According to the interlocutor of Izvestia in Westminster, nothing threatens Boris Johnson’s position now: he took responsibility for his employees, apologized, and the majority of conservatives in the House of Commons supported him.

However, another unresolved question remains. It lies in whether Johnson deliberately misled Parliament when it came to parties. If a special parliamentary committee establishes that this was intentional, then his position will be in jeopardy, – said the Izvestia source.
Impact on prestige

The party scandal has taken a toll on the British prime minister’s ratings. In January 2022, when the story began to develop, according to POLITICO, only 29% of citizens perceived his work with approval (by May, this figure had risen to 35%); his rating began to fall back in June 2021. According to YouGov on May 25, after the publication of the Sue Gray report, about 59% of Britons, despite the constant apologies and explanations of Boris Johnson, want him to leave his post.

– In British society, they are very attentive to the behavior and public life of their high-ranking officials. And, of course, the current scandal has excited the public,” Nikolai Topornin, director of the Center for European Information, Associate Professor of the Department of European Law at MGIMO, told Izvestia. – The investigation began within the walls of the parliament – for the opposition it turned out to be a good opportunity to inflict electoral damage on the ruling party. As a result, this whole campaign was decently inflated, although, it would seem, it was possible to limit ourselves to censure and a fine. But press coverage, which is a major force in Britain, took a different path.

One could say that the scandal affected the entire Conservative Party – according to the same POLITICO, 39% of citizens would vote for the Labor Party, and 33% for the Conservatives. But the dynamics of the polls show that the Tory rating began to decline a few months before the scandal was covered: in early December 2021, these two leading parties still enjoyed equal support – 36% each, and then the advantage passed to the opposition.

– If the elections were held now, then the Labor Party, most likely, would have won.

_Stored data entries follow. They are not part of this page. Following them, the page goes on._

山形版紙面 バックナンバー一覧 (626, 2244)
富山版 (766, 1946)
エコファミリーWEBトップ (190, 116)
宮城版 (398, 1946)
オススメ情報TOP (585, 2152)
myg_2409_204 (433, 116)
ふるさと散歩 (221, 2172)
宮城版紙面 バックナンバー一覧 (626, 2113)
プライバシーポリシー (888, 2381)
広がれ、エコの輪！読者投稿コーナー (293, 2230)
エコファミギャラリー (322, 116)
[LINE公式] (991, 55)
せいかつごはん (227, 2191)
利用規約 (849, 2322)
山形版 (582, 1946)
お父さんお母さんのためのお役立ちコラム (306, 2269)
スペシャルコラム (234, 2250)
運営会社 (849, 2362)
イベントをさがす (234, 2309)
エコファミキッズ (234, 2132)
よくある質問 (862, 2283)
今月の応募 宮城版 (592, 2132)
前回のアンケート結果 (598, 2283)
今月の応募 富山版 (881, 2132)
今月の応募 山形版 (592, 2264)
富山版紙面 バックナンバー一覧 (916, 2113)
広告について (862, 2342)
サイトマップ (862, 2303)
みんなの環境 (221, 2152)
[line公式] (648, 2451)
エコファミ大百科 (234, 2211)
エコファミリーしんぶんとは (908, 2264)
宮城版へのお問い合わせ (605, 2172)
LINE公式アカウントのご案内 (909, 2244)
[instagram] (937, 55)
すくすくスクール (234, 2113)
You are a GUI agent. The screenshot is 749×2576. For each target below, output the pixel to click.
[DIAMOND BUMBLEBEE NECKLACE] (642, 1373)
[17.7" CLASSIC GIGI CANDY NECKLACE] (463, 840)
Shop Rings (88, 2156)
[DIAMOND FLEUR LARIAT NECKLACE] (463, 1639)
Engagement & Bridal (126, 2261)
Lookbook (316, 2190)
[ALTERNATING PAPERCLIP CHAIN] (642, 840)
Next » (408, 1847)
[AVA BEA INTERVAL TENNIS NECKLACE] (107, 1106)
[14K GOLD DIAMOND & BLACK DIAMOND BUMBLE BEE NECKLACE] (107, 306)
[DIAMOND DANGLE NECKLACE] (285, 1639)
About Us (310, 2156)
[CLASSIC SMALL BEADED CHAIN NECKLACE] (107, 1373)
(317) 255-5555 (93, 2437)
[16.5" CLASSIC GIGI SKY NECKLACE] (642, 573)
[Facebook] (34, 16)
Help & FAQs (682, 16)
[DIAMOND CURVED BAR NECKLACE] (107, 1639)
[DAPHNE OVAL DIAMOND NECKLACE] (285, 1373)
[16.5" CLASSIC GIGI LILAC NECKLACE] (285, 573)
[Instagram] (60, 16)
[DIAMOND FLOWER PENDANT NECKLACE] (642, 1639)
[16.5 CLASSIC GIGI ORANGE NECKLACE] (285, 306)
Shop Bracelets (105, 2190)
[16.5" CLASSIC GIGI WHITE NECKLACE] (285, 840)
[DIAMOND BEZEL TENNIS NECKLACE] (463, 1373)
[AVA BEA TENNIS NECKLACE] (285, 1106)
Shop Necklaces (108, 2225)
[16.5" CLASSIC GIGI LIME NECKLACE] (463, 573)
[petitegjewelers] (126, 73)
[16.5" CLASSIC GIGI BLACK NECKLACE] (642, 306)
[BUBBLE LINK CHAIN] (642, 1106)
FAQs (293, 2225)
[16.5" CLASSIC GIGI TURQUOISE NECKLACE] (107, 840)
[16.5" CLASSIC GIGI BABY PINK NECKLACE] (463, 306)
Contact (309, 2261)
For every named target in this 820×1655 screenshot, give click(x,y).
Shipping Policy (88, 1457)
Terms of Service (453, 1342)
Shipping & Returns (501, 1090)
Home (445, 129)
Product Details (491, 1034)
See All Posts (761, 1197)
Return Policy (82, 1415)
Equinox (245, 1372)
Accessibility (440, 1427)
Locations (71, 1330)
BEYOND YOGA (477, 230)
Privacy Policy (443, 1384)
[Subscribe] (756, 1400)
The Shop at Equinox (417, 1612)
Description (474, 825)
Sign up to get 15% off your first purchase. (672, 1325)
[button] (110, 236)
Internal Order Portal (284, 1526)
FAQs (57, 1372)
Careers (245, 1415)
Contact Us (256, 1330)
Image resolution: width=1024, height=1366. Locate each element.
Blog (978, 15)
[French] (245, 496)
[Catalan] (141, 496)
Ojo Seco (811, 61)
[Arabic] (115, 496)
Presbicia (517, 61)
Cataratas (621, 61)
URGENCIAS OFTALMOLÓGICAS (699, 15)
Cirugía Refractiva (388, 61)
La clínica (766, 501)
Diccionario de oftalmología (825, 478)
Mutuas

Therefore, it is not in the interests of the Tories, replacing Boris Johnson, to inflate this scandal, and even more so to conduct early voting, Nikolai Topornin notes. — They need to maintain the unity of the ranks, protecting the prime minister and strengthening the electoral rating before the next elections (the next parliamentary elections will be held in 2024, Boris Johnson plans to lead the Tories under his leadership. — Izvestia). This can be done at the expense of successes in the economy, which are not yet available. That is why Johnson is accused of being too focused on foreign policy and paying very little attention to the internal situation of the country.

If we are still talking about changing the leader of the ruling party, then, according to Lord Richard Balfe, there are many candidates for this position.

— Foreign Minister Liz Truss is conducting a more or less open campaign. Some Tories, like the head of the International Affairs Committee, Tom Tugendhat, said they would be nominated if there was a competition for leadership in the party, but they did not openly campaign, the parliamentarian said. “Many others, including Rishi Sunak and Jeremy Hunt, who ran last time, are maneuvering, as they say. This means that they are campaigning, but they are silent about it.

In general, according to Lord Balfe, the party scandal has outlived its usefulness as history. Boris Johnson figured that if you exaggerate it for too long, people will eventually get bored with it; so it happened, the politician summed up.